I hope that I am able to convey to Kylie how wonderful she is in so many ways.  I want her to feel valued for all that she has to offer instead of perceiving that her strongest trait is her ONLY trait.  I want her to know that she is the most amazing little girl in my eyes, who occasionally makes a  beautiful mess.


11 thoughts on “Labels.

  1. Wow. Just. Wow. You couldn’t have said this any better than you did. It is 100% true….kudos.
    P.S. you’ve got the cutest “messy” kid ever!

  2. That was so beautifully said April. Your able to word things so perfectly…everything you said is everything i worry about, feel, want for my daughter & wish i could express to her as well as every other child, in this sometimes cruel world. My Bella is like a sponge right now & i want to do my best to fill that sponge with the wisdom & lessons & unconditional love – in hopes that she will believe in herself & love herself no matter what others say or think. I’ve battled with (and still do) terrible self-esteem & i want so badly for my bella to not only learn to love herself so that she can face life with confidence, but also to teach me that the love my Mom gave me & the never-ending compliments & praise is what should have stuck with me thru life,,,not the hurtful words or heartbreak from people who shouldn’t matter…besides, the ones who hurt me i should feel sorry for bcuz they don’t know what i know…and that is that i am a child of God – He made me & GOD DOESN’T MAKE JUNK! …And there is only beauty beneath Kylies messiness….its what makes her “kylie” & why she is so special!

    • It’s so true that they are little sponges!
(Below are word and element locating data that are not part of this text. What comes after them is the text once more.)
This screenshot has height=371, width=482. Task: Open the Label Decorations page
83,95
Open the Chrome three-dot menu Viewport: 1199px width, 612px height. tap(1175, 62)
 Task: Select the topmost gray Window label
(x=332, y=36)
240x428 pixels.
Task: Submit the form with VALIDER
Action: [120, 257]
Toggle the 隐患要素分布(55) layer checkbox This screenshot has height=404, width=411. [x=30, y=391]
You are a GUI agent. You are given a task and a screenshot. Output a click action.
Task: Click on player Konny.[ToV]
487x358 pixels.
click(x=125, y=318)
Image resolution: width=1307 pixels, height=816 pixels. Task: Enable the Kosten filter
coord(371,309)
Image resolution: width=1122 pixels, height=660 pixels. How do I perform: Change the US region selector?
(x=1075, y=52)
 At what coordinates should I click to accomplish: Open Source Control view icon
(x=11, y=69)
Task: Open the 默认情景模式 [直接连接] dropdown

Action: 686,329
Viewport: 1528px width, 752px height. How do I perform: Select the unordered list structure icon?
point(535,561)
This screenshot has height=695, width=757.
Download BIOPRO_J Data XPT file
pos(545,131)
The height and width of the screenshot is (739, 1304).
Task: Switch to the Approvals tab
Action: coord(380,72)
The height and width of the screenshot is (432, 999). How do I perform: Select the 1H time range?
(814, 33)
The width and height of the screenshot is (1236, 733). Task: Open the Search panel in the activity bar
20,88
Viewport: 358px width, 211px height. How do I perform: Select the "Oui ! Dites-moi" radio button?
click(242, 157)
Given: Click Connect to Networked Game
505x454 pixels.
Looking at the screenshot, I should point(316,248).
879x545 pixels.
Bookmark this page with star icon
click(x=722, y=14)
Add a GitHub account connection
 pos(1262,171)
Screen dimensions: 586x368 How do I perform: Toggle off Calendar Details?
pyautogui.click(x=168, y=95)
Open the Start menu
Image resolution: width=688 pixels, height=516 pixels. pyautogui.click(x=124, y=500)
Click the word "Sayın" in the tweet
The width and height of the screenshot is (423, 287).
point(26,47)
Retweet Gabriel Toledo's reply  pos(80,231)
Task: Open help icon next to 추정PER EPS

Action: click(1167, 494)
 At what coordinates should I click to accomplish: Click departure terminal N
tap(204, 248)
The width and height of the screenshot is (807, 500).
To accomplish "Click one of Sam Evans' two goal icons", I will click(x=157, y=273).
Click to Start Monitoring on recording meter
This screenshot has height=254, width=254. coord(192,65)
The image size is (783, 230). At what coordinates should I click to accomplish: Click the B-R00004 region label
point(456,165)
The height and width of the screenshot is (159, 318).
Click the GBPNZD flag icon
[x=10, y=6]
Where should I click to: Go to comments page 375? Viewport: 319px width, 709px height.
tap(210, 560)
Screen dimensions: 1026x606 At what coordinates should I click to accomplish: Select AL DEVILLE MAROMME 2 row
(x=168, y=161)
The most important thing that she ever needs to know is that she is a child of God – you hit the nail on the head with that one! God bless you 🙂

  3. Aww, April. My heart broke for Kylie (and you) reading this. Labels definitely do affect how we live our lives. I am very careful never to use the word ‘fat’ in our house. That is a term that has stuck with me my entire life, and I despise that word with a passion. I see how my 8-year-old looks at her body in the mirror and scrutinizes her face, and it really worries me that she could ever grow up feeling the way I did.
    I love how you always manage to speak so much truth and wisdom in everything you write. 🙂

    • Thank you so much Brittany. I’m boycotting the “F” word {fat} in our house too. I can’t imagine how hard it’s going to be to watch our girls through their teens and all of the labeling that they will most likely endure…

  4. First, you have a truly amazing way with words. This is an amazing representation of how labeling hurts. I recently discussed basically this same thing with my husband. While my parents did compliment us (I have 3 sisters) on everything ranging from athletics to academics they weren’t big on showering us with “you’re so pretty” don’t get me wrong, they did sometimes but usually on special occasions…Easter, Prom, etc. I think that because of that I thought that the only people who were supposed to tell me I was pretty were boys and later men. Fast forward to my oldest sister’s daughter who has been told all of her life by her mom (my sister) how pretty and smart she is and I swear to you, this now 15 year old is the most confident (but not cocky), self assured teenage girl I have ever met. She has never relied on boys to indicate she was pretty, she just knows. I do not fault my parents at all for how I was raised (actually I admire them because I never once felt like they favored one of us over another) but it only affirms that children are affected no matter what ‘box’ they are put into…

  5. Poor little Kylie, I hate that kids tease! Sadly, it’s just a fact of life. Our jobs as parents gets a little rough every now and then, trying to teach them to let things other kids say roll off their backs so they can see themselves in the same beautiful light that we see them in. Every child needs to know they are perfect just the way they are!